When Katherine Figueroa went off to her school in Arizona each day, the same fear lingered in her head.
“Every time when I went to school I kept thinking that maybe I wouldn’t see my parents when I came home,” she said. “I would also have bad dreams, like the deputies were taking my family and me to jail.”
11-year-old Mateo Pera would try to push the same fears to the back of his mind as he attended classes every day.
“I think about it when my dad goes to work that he might not come back or when I go to school that there might not be someone to pick me up when I get out.”
There are children just like Katherine and Mateo right here in Nebraska — Nebraska kids who were born in the United States and are U.S. citizens, but who have one or more parent without immigration status or whose immigration status has lapsed due to the many twists and turns of outdated laws.
A new report from U.S. Immigration and Customs Enforcement (ICE) says more than 46,000 parents of children were removed from the U.S. in the first half of 2011. The Urban Institute says nearly 5 million children in the U.S. have at least one parent who is undocumented.

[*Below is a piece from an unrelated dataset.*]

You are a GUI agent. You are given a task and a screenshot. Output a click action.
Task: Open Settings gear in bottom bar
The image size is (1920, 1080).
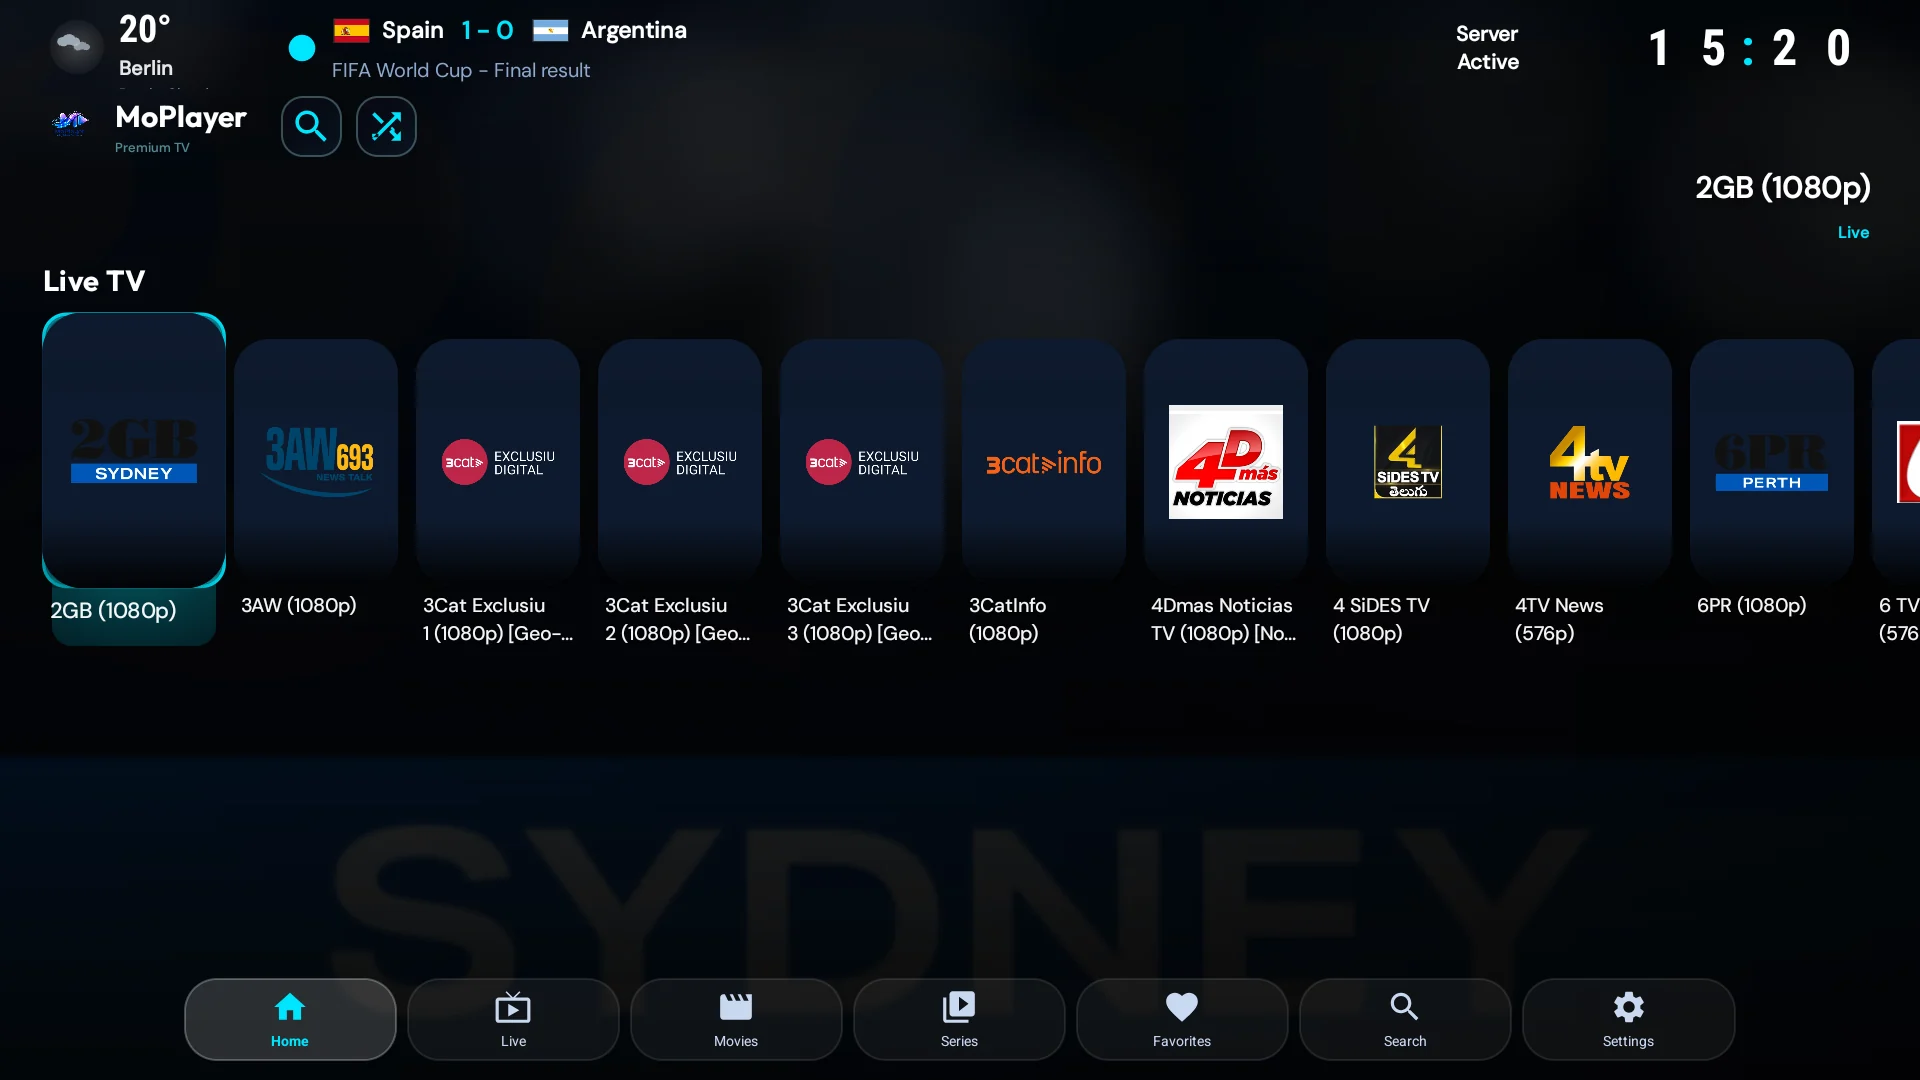tap(1628, 1019)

Most of the discussion about our immigration policies is political, but tearing apart families is very personal. Children are better off with the support of both parents, and our immigration laws should reflect that simple truth.
It’s time for our immigration policies to stop hurting families. A clear, workable roadmap to U.S. citizenship for new Americans will keep families together, strengthen our communities, and build a better society.